In order to train this model, the easiest thing to do is to go back by a week. That is, find out what you know about your customers as of 22 February, observe responses between 23-29 February, and build a model to correlate the two.
Figure 2 Training data measurement
The model built based on the above data can be used to score customers as of 29 February. In order to test whether the approach works well when applied at a later time point, one can also build an additional model based on responses between Feb 16-22, and then use that model to score data for the week following (generated as described in Figure 2 above), and then compare the scores against reality (we already know who transacted between Feb 23-29) to get a performance measurement.
The overall pipeline now looks like this:
Figure 3 Training and scoring pipeline for model to predict transactions in the next 7 days
The exact same pipeline can be updated to work every seven days so that the model is kept up to date. The interesting thing is: it applies even when we need to customize certain aspects.

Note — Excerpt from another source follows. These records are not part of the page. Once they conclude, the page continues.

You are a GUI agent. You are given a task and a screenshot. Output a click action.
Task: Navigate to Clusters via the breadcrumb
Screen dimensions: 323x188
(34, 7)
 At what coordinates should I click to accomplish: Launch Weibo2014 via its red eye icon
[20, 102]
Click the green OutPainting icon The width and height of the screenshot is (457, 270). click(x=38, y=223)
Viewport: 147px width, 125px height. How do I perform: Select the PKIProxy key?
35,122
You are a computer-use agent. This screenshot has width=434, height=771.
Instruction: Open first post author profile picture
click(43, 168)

For instance:
- It is possible, in order to account for seasonal behaviour, to specify the response window dates manually, e.g., when one wishes to predict response during an end-of-season sale (EOSS), the response window to train the model would be the dates of the previous EOSS.
- If one wishes to add customized features specific to a particular client, all that is needed is for us to add a mechanism to insert custom feature computation code in the above pipeline, while computing customer level features. The rest remains the same.

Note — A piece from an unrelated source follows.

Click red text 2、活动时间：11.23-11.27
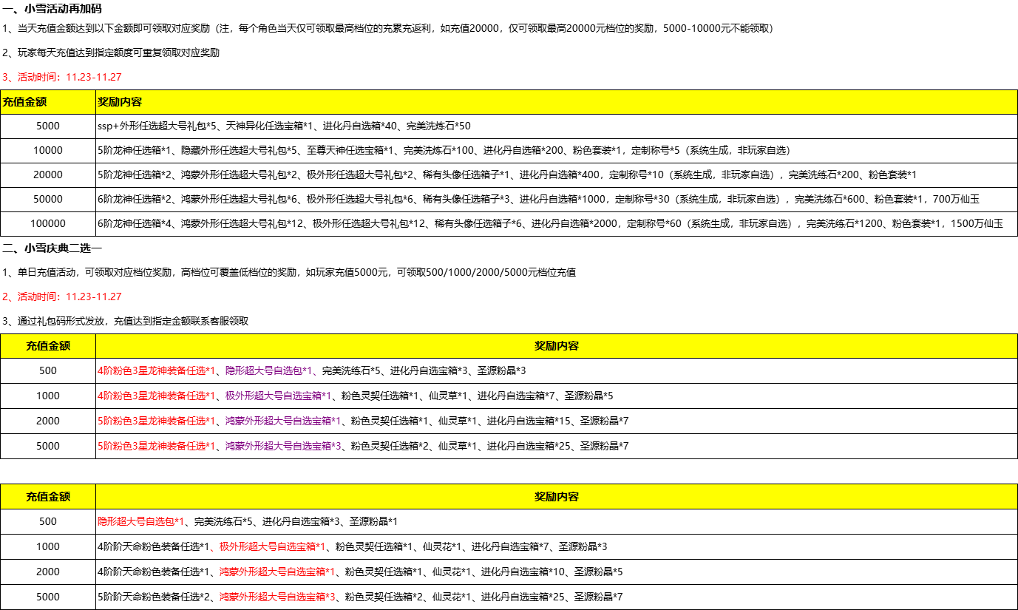The height and width of the screenshot is (610, 1018). (x=62, y=296)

Modelling technique and Explainability
In reality, the modelling algorithm seldom matters for most problems. The performance of various modelling algorithms is usually comparable. While nonlinear machine learning algorithms do a bit better than logistic regression in a number of cases, there is little to choose between these ML models themselves. What people might look for, however, is explainability.
Model explainability is often asked for by decision makers who use them. However, explainability doesn’t always mean being able to simplify the functional form to the point where it is easy to make out what leads to the final score.
Often, what is required is simply an explanation of the various features that go into the model, along with their relative importance in the final model.
We can choose an approach where fine-tuning is minimal, the libraries are reliable and efficient, and there is support for simple things like categorical variables, missing data etc. without having to build complex preprocessing pipelines. As for explainability, it is possible to set up a standard, model-agnostic pipeline to estimate feature importance in a model.
For instance, if you shuffle one feature while keeping the others constant, and check the performance degradation as a result, you can expect to find that the more important features cause more degradation when they are shuffled. Simply shuffle one feature at a time and order them based on how much worse the model does when you do.
Additionally, if you know already that you’re likely to pick the top 3 deciles for a campaign, simply run a decision tree to classify people in the top 3 score deciles versus the bottom 7 – this is not the same as the actual model, but can give you a simple rule that explains, at a somewhat coarse level, what is common to the customers with high propensity scores.
In conclusion…
We tend to think of propensity modelling problems as the province of data scientists. To a certain extent, this is true; however, it helps to recognize that:
- While there is a long tail of specialized problems that require bespoke model builds, the vast majority of problems are well understood and commoditized
- Even for bespoke problems, the vast majority of things to do in order to build the model (feature engineering, training and validation, routine recalibration etc) are well understood and commoditized
This in turn means that decision makers can be armed with a variety of propensity scores for personalized targeting, with very little effort. This can considerably improve the effectiveness of their marketing outreach efforts.